LLMs as Repositories of Factual Knowledge: Limitations and Solutions
Seyed Mahed Mousavi, Simone Alghisi, Giuseppe Riccardi
TL;DR
The paper investigates LLMs as repositories of time-sensitive factual knowledge, highlighting that knowledge snapshots collected over time lead to outdated or inconsistent outputs. It introduces DyKnow, a dynamic benchmark that uses Wikidata to continuously assess accuracy and consistency of 24 LLMs under prompt perturbations, revealing substantial reliability gaps. To address these issues, the authors compare existing approaches (ROME, MEMIT, SERAC, IKE, RAG) and propose ENtity-Aware Fine-tuning (ENAF), a soft neurosymbolic method that injects structured entity representations to stabilize recall across varied prompts.
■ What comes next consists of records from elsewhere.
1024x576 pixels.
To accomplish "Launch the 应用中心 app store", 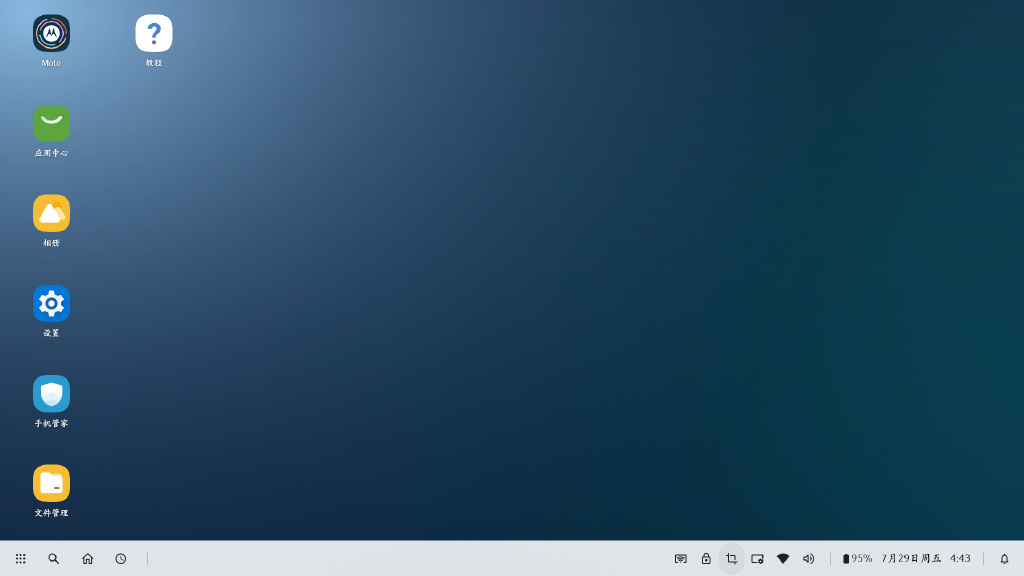I will click(x=51, y=123).
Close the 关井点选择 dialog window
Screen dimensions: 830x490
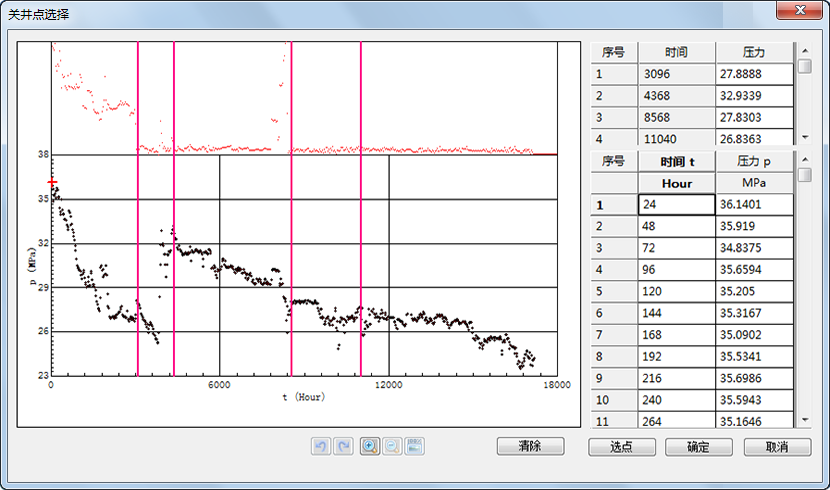[800, 10]
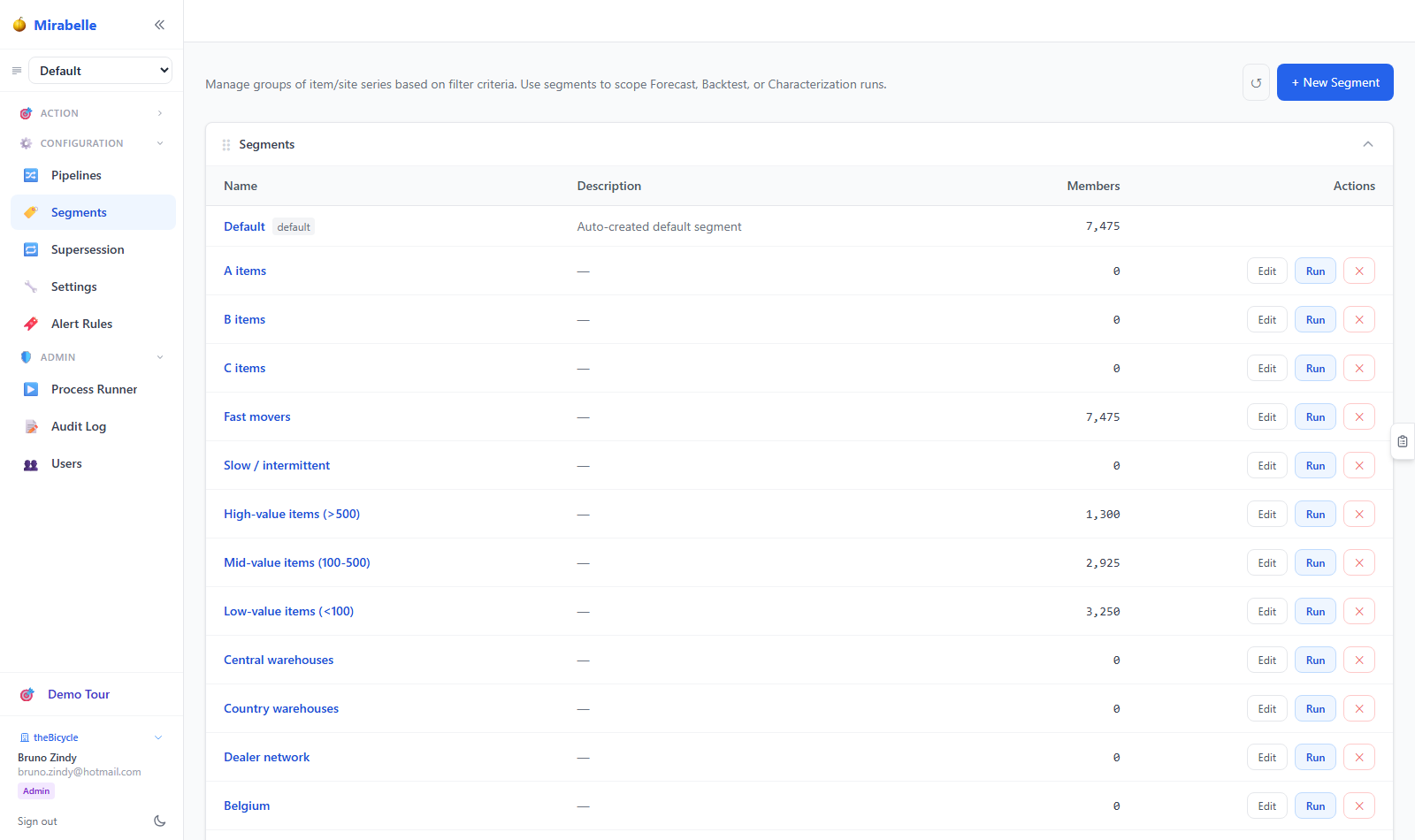Open the Default workspace dropdown
Screen dimensions: 1415x840
click(101, 71)

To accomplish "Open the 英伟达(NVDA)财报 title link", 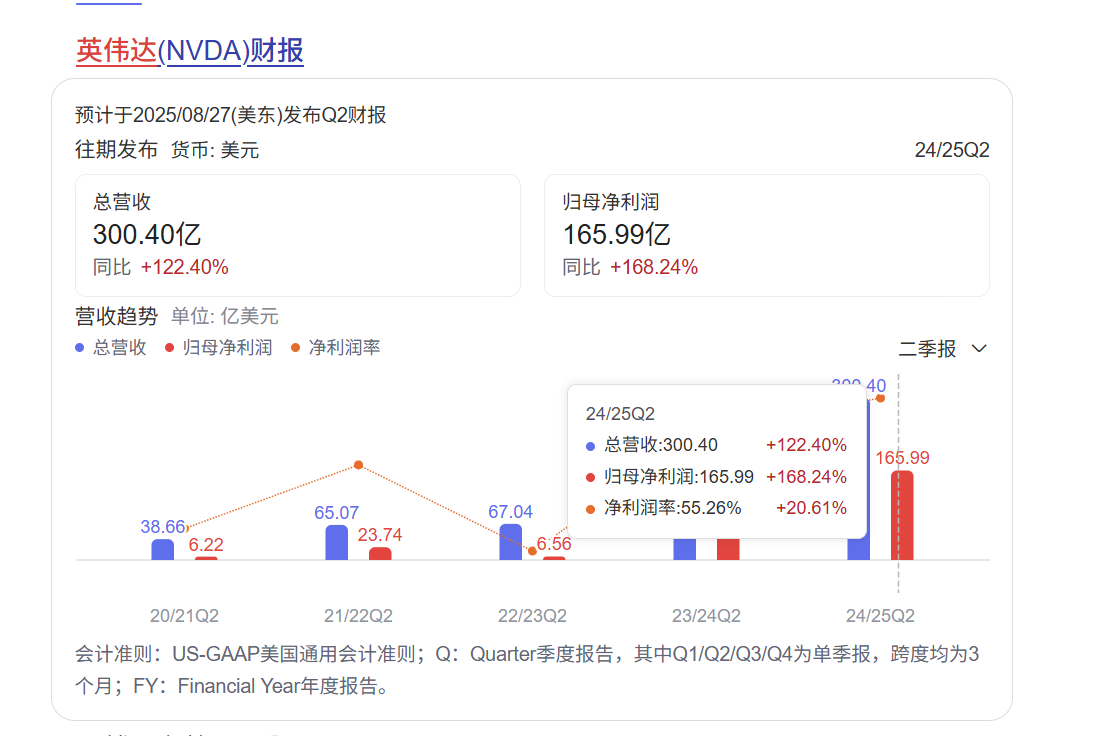I will coord(190,51).
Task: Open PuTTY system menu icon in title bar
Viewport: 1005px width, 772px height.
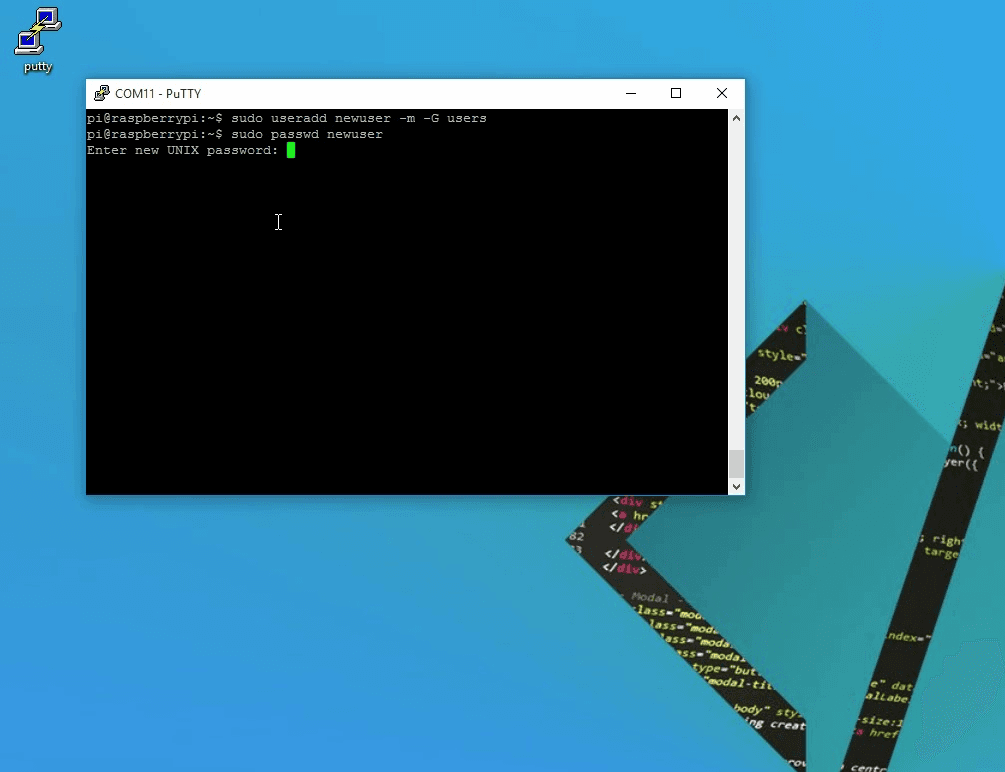Action: pos(102,94)
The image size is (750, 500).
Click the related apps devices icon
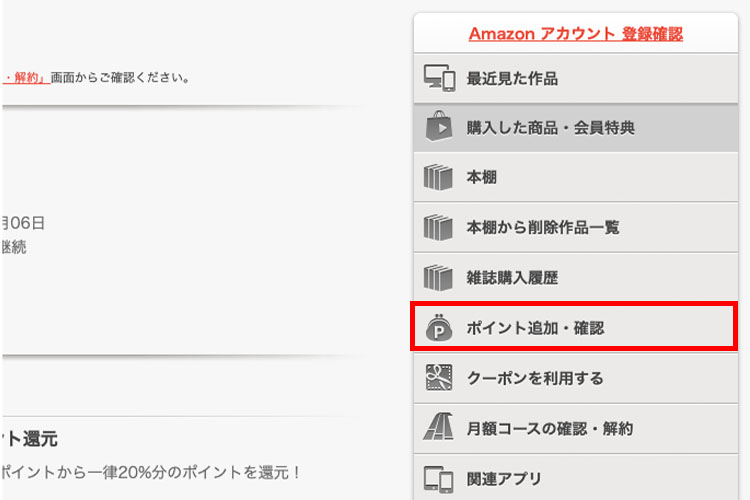coord(440,477)
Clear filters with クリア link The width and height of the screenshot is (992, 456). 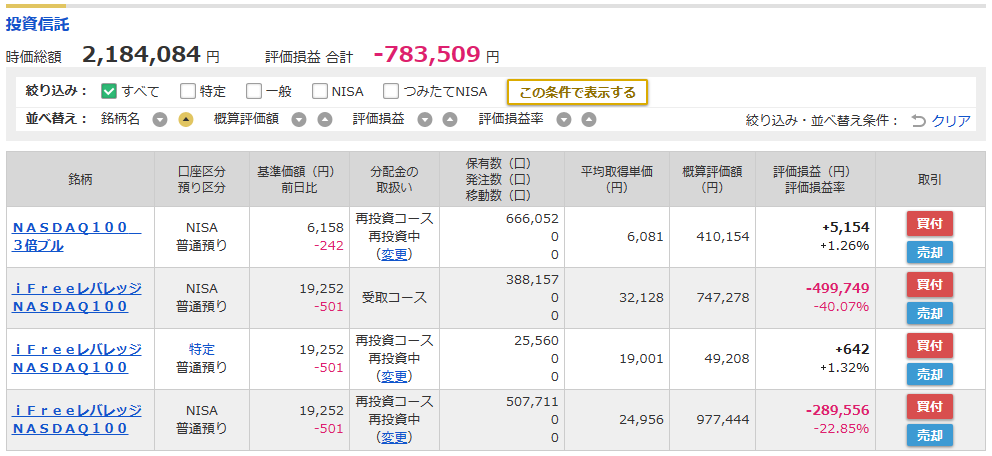pyautogui.click(x=951, y=121)
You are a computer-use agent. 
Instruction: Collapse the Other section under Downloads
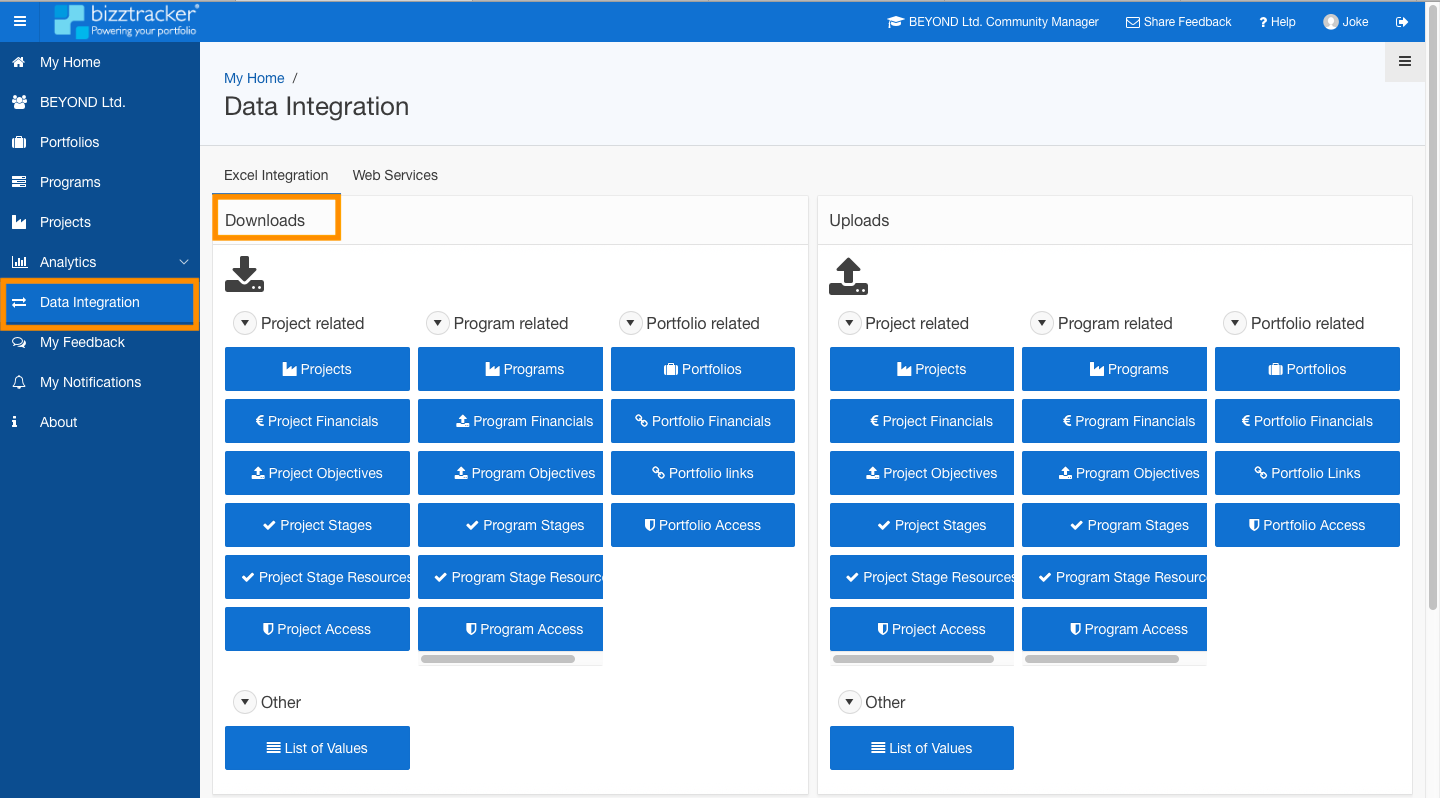click(245, 702)
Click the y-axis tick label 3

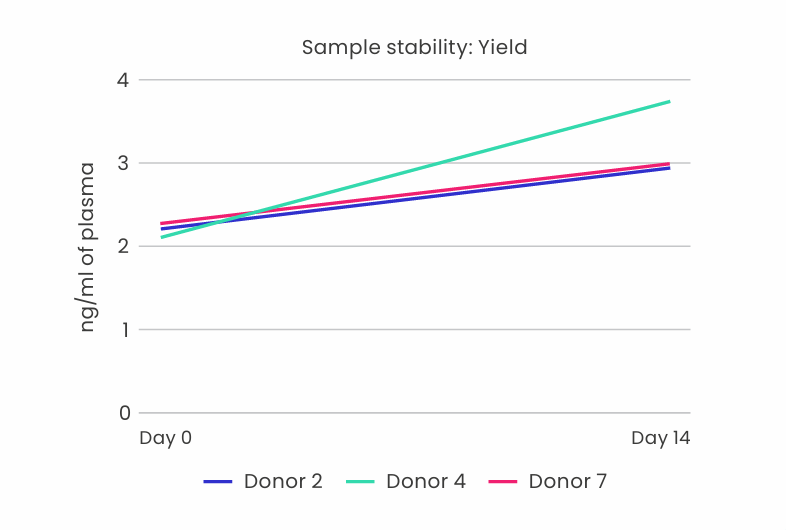[124, 163]
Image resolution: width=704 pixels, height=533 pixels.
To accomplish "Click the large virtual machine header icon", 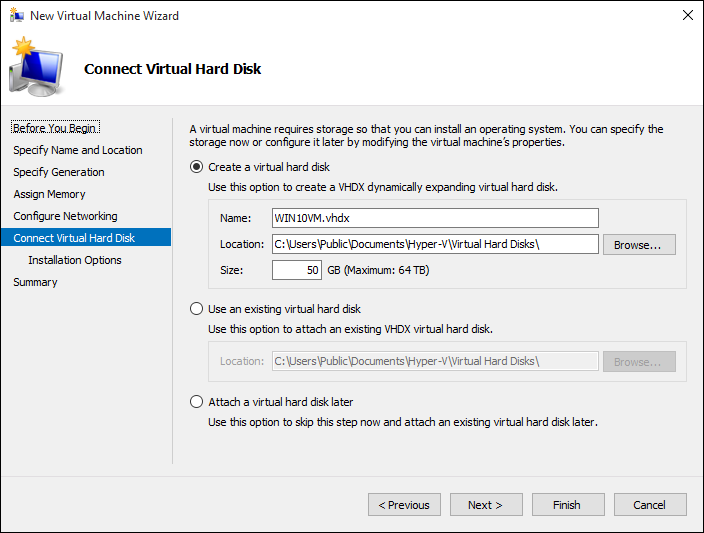I will point(36,69).
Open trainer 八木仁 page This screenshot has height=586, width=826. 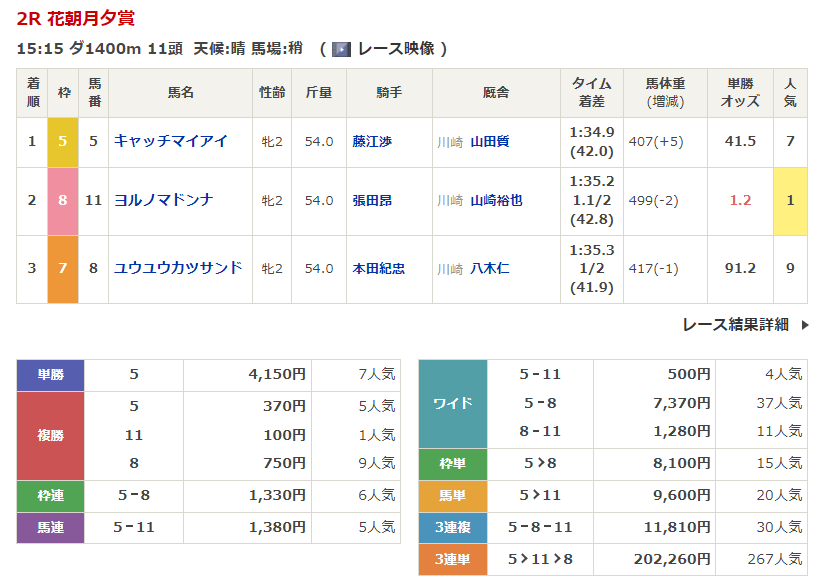[490, 269]
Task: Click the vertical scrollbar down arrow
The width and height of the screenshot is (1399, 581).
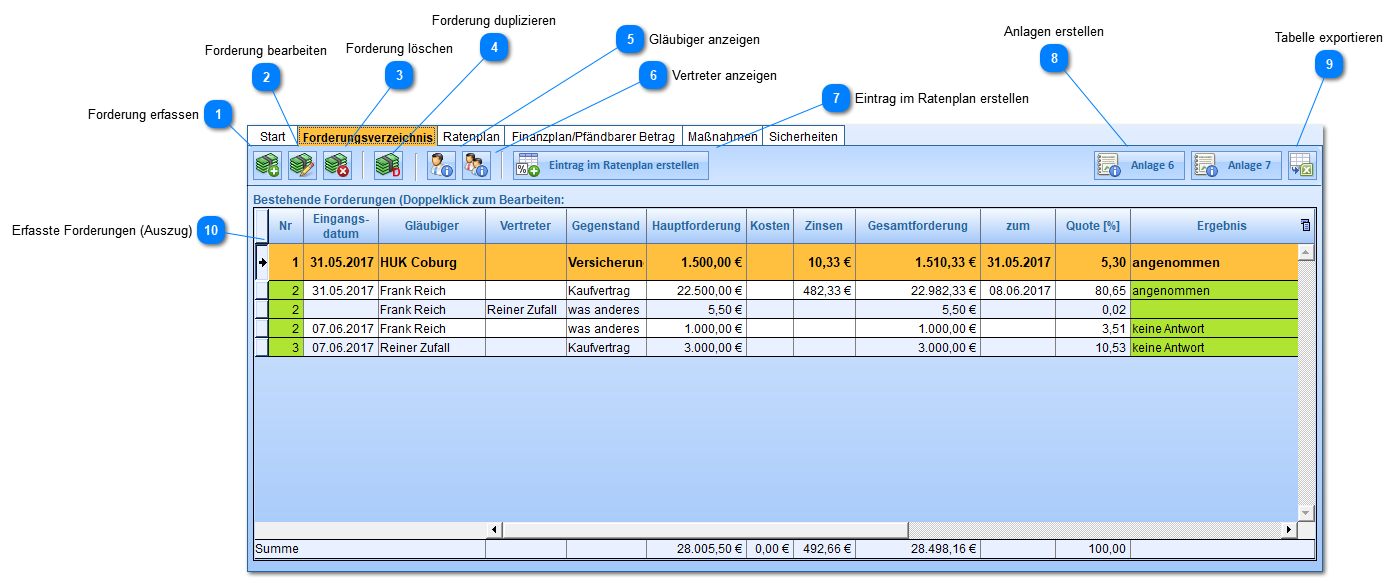Action: (1305, 512)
Empirically, while editing and retrieval methods show partial gains, ENAF demonstrates potential by distributing recall across multiple layers and linking lexical variants to unified symbolic references, suggesting dynamic benchmarking combined with structured fine-tuning as a robust path toward reliable time-sensitive knowledge in LLMs.
Abstract
LLMs' sources of knowledge are data snapshots containing factual information about entities collected at different timestamps and from different media types (e.g. wikis, social media, etc.). Such unstructured knowledge is subject to change due to updates through time from past to present. Equally important are the inconsistencies and inaccuracies occurring in different information sources. Consequently, the model's knowledge about an entity may be perturbed while training over the sequence of snapshots or at inference time, resulting in inconsistent and inaccurate model performance. In this work, we study the appropriateness of Large Language Models (LLMs) as repositories of factual knowledge. We consider twenty-four state-of-the-art LLMs that are either closed-, partially (weights), or fully (weight and training data) open-source. We evaluate their reliability in responding to time-sensitive factual questions in terms of accuracy and consistency when prompts are perturbed. We further evaluate the effectiveness of state-of-the-art methods to improve LLMs' accuracy and consistency. We then propose "ENtity-Aware Fine-tuning" (ENAF), a soft neurosymbolic approach aimed at providing a structured representation of entities during fine-tuning to improve the model's performance.